2. GEOLOGY OF THE DEAD SEA AREA
The Dead Sea occupies the lowest basin on the continental part of the earth. It strikes in an almost N-S direction. The width of this basin varies in the range of 10-18 km, and its length is about 80 km, though only its northern 55 km is still covered with water in the present. Its maximum depth is about 750 m below mean sea level. The Dead Sea is a complex structural feature bordered by two faults, the first is the Wadi-Araba fault that runs from the Gulf of Aqaba to the north over some 190 km and the second is Jericho fault that seems to start some 20 km west of the northern end of the Wadi-Araba fault in the western part of the Dead Sea and runs in a NNE direction to the Tiberias lake over a length of about 150 km [1]. The Dead Sea is accordingly considered as a rift (tensional graben). It would be inferred that the Dead Sea is the result of the left lateral motion between the Arabian and Sinai plates which is known as pull-apart [2]. Tectonics of the Middle East are controlled by the Dead Sea Transform (DST) fault system, a major tectonic accident responsible for most recent structures of the region. The DST forms the accurate plate boundary between the Arabian plate and the Sinai plate, so at a global scale, the DST is a part of the boundary between the African and Arabian plates as shown in Figure (1), that probably started forming around 20 M.Y. ago. The DST strikes from N15°E to N20°E and extends over some 1100 km from the Red Sea northwards, where crustal spreading occurs, along Wadi-Araba, Dead Sea, Jordan valley, lake Tiberias and central Lebanon to the continental collision zone in the Taurus-Zagross mountain belt. Regional uplift and basaltic volcanism are characteristics of the DST and the Red Sea region. More than 3 km uplift is believed to have taken place in the Red Sea since the Oligocene. In the Dead Sea region, uplift is of the order of 1-2 km. The Arabian plate and Sinai plate are both moving northward within the more general context of the active African-Eurasian convergence, but the Arabian plate is moving faster than the Sinai plate, because Arabia is integrating a supplementary component of motion resulting from the oblique opening of the Red Sea [3].

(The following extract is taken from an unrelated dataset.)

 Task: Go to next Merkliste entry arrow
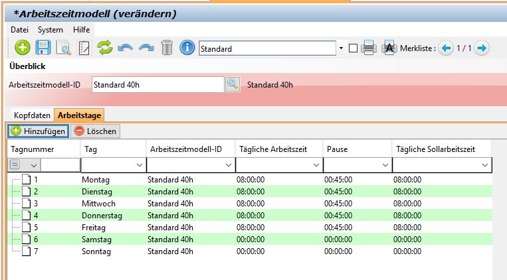(x=482, y=48)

Fig. 1. General trends of the DST (after Mohsen [1])
The Dead Sea is one of the saltiest bodies of water on Earth with a salinity of about 300 parts-per thousand (nine times greater than ocean salinity) and is fed by the Jordan River. The mineral content of the Dead Sea is significantly different from that of ocean water, consisting of approximately 53% magnesium chloride, 37% potassium chloride and 8% sodium chloride. In the early part of the 20th century, the Dead Sea began to attract interest from chemists who deduced that the Sea was a natural deposit of potash and bromine. From the Dead Sea brine, Israel and Jordan produce 3.8 million tons of potash, 200,000 tons of elemental bromine, 45,000 tons of caustic soda, 25,000 tons of magnesium metal, and sodium chloride. Both countries use extensive salt evaporation pans that have essentially diked the entire southern end of the Dead Sea [4]. Figure (2) shows the Dead Sea, and the dikes constructed by Jordan and Israel for the Potash and other chemicals production. The northern 50 km-long part of the Dead Sea basin is a hypersaline lake with a minimum elevation of 720 m below sea level, whereas the southern part of the basin is subaerial with a minimum elevation of 410 m below sea level. Basin fill consists of lacustrine and fluvial sediments that were deposited in the basin since the middle to late Miocene as explained in Figure (3). These continental sediments lack suitable fauna for dating. A mostly evaporitic sequence, the Sedom formation is also present within the basin fill. The formation, as defined in the Sedom diapir, consists of about 80 % halite, with the remainder gypsum, marly chalk, dolomite and shale. Studies indicate that the chemical composition of the evaporites is the result of mixing between seawater, fresh water, and the limestone rock wall of the basin [5].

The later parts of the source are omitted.